Ma cos’è il bullismo?
Il termine bullismo deriva dalla parola inglese “bullying” (dal verbo to bull) che
significa “usare prepotenza, maltrattare, intimorire”, pertanto il bullismo è quella
forma di oppressione fisica o psicologica messa in atto da una o più persone ( i bulli
appunto) nei confronti di un altro individuo percepito come più debole (la vittima).
Le prepotenze, vere e proprie “azioni vessatorie”, tra ragazzi/adolescenti, vanno
dalle offese alla derisione, dalle minacce alle aggressioni con spintoni, calci e
pugni fino al danneggiamento e alla sottrazione di cose di proprietà.
Il fenomeno del bullismo è in evoluzione, così come il modo di comunicare; le nuove
tecnologie a disposizione, Internet o telefono cellulare, sono inevitabilmente
ulteriori potenziali mezzi attraverso cui compiere e subire prepotenze o soprusi.
Il cyber bullismo è un fenomeno che consiste nell'invio di messaggi offensivi,
insulti o di foto umilianti tramite sms, e-mail, diffuse in chat o sui social
network, per molestare una persona per un periodo più o meno lungo.
La dimensione temporale ha un ruolo meno rilevante. Infatti, anche una sola offesa
divulgata a molte persone attraverso Internet o telefoni cellulari può arrecare danno
alla vittima, potendo raggiungere una molteplicità di persone contemporaneamente
ed essere rimbalzata dall’uno all’altro ipoteticamente all’infinito, ampliando
notevolmente
la
gravità
e
la
natura
dell’attacco.
Tuttavia, come ho detto, prima di parlare di bullismo, dobbiamo distinguere se le
forme di atteggiamento aggressivo sono atti di prepotenza generici o sono veri e
propri atti di violenza tipici del bullismo. Come fare?

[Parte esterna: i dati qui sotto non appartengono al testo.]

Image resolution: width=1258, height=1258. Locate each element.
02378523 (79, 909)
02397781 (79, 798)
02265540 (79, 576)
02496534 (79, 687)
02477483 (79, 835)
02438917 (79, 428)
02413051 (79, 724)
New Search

Il bullismo ha delle caratteristiche ben precise
Se le forme di comportamento aggressivo sono intenzionali (cioè il comportamento
viene messo in atto volontariamente e consapevolmente), sono sistematici (cioè il
comportamento aggressivo viene messo in atto più volte e si ripete nel tempo) nei
confronti di chi non è in grado di difendersi, infine sono asimmetrici nel potere (cioè
tra il bullo e la vittima c’è una differenza di potere dovuta alla forza fisica, all’età o
alla numerosità o quando le aggressioni sono di gruppo) allora possiamo parlare di
bullismo.
Esistono purtroppo diverse forme di bullismo: c’è il bullo i cui
comportamenti utilizzati con la forza fisica (botte, spintoni, schiaffi, pugni)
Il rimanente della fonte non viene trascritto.